-- Exercise input follows --

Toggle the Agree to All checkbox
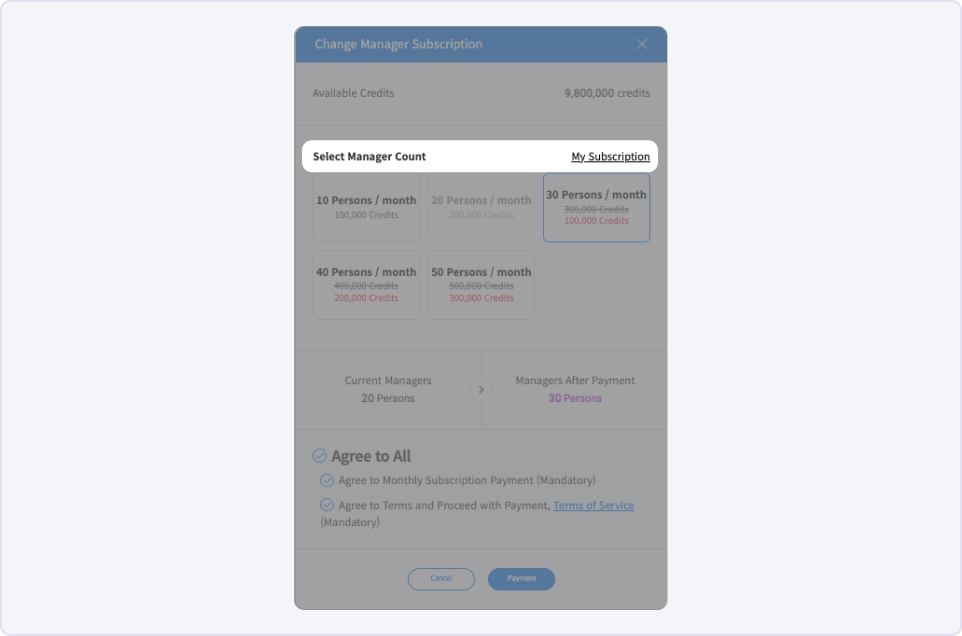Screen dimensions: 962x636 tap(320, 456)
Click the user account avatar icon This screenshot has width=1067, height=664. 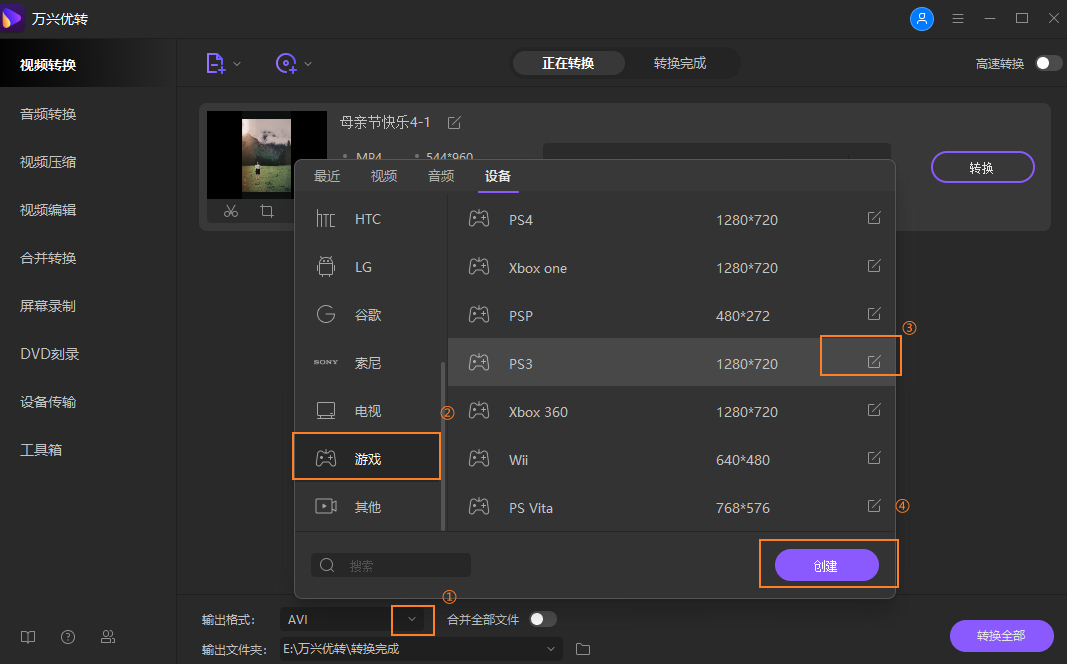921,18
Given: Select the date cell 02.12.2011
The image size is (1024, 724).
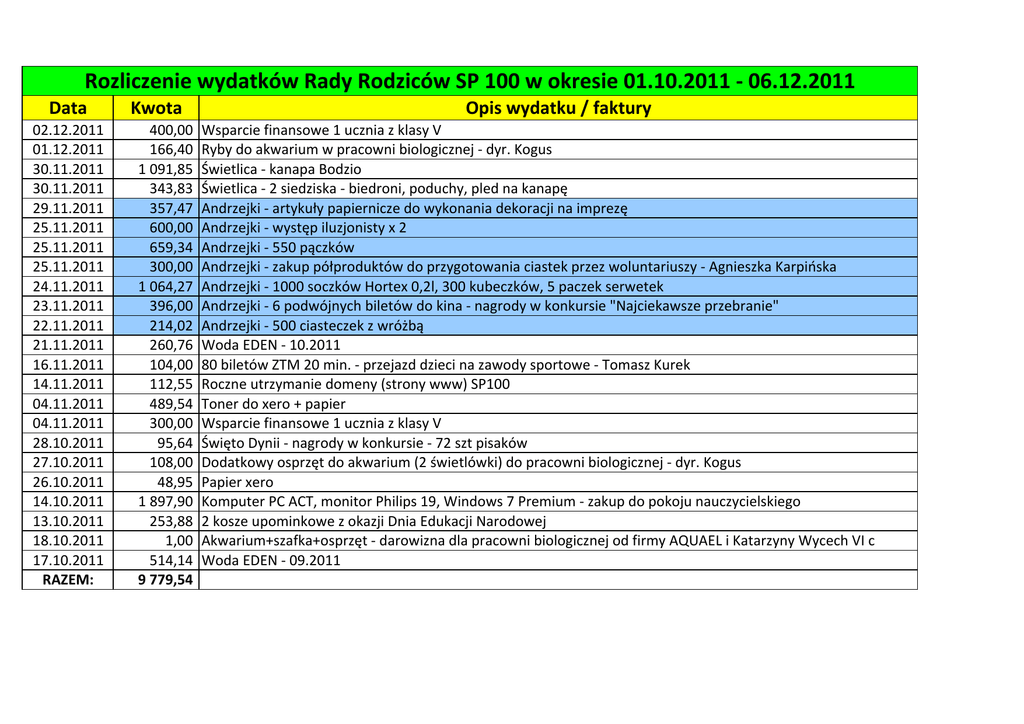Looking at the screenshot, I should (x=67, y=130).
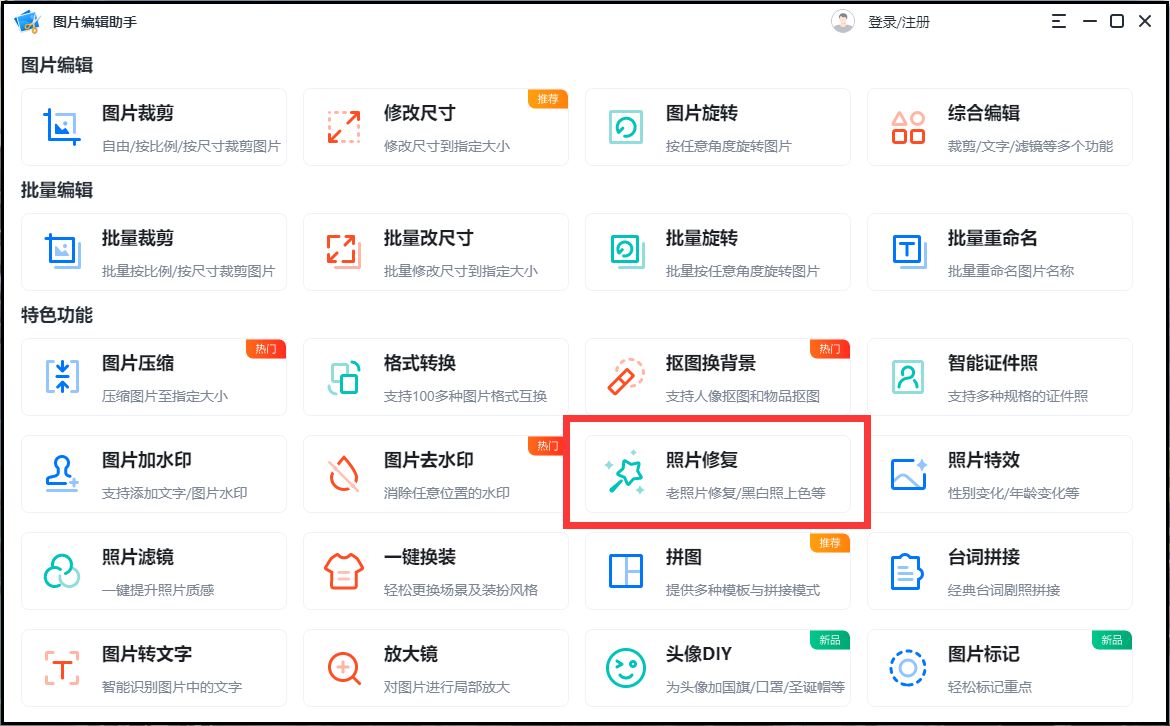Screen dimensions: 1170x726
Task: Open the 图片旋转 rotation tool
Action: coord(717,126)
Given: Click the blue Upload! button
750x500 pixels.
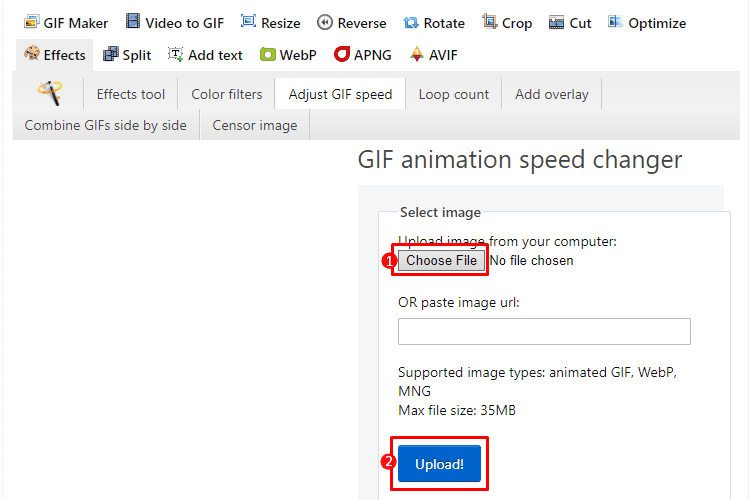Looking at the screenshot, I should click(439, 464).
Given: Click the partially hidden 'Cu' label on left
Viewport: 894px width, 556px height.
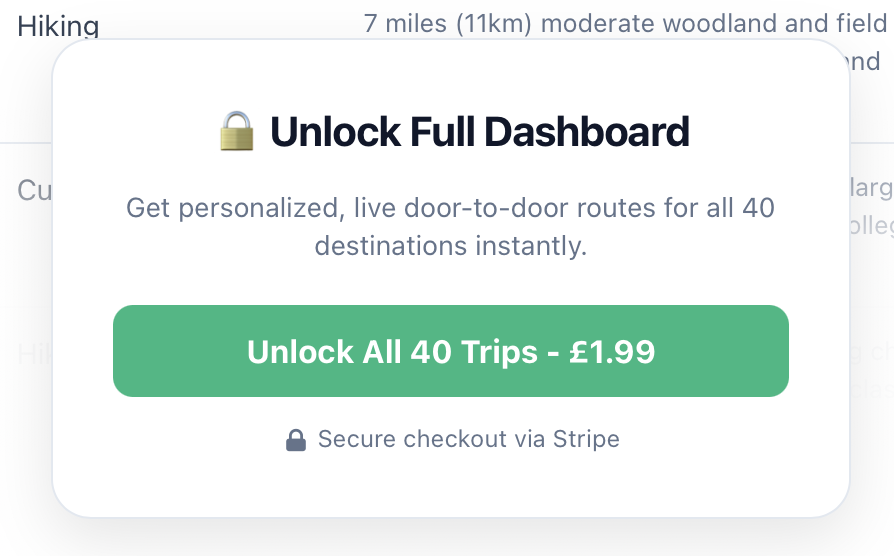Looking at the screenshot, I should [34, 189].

-- Exercise input concluded --
-- Exercise input follows --

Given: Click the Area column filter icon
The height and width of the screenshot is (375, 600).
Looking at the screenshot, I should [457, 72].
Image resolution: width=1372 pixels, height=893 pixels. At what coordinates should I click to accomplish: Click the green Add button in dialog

-- Exercise input concluded --

Problem to work on: Please write out, exactly as they appear above, only the lines in the stretch from the line with "The height and" through the line with "Image resolution: width=1372".

Answer to this exercise:
The height and width of the screenshot is (375, 600).
Looking at the screenshot, I should [457, 72].
Image resolution: width=1372 pixels, height=893 pixels. At what coordinates should I click to accomplish: Click the green Add button in dialog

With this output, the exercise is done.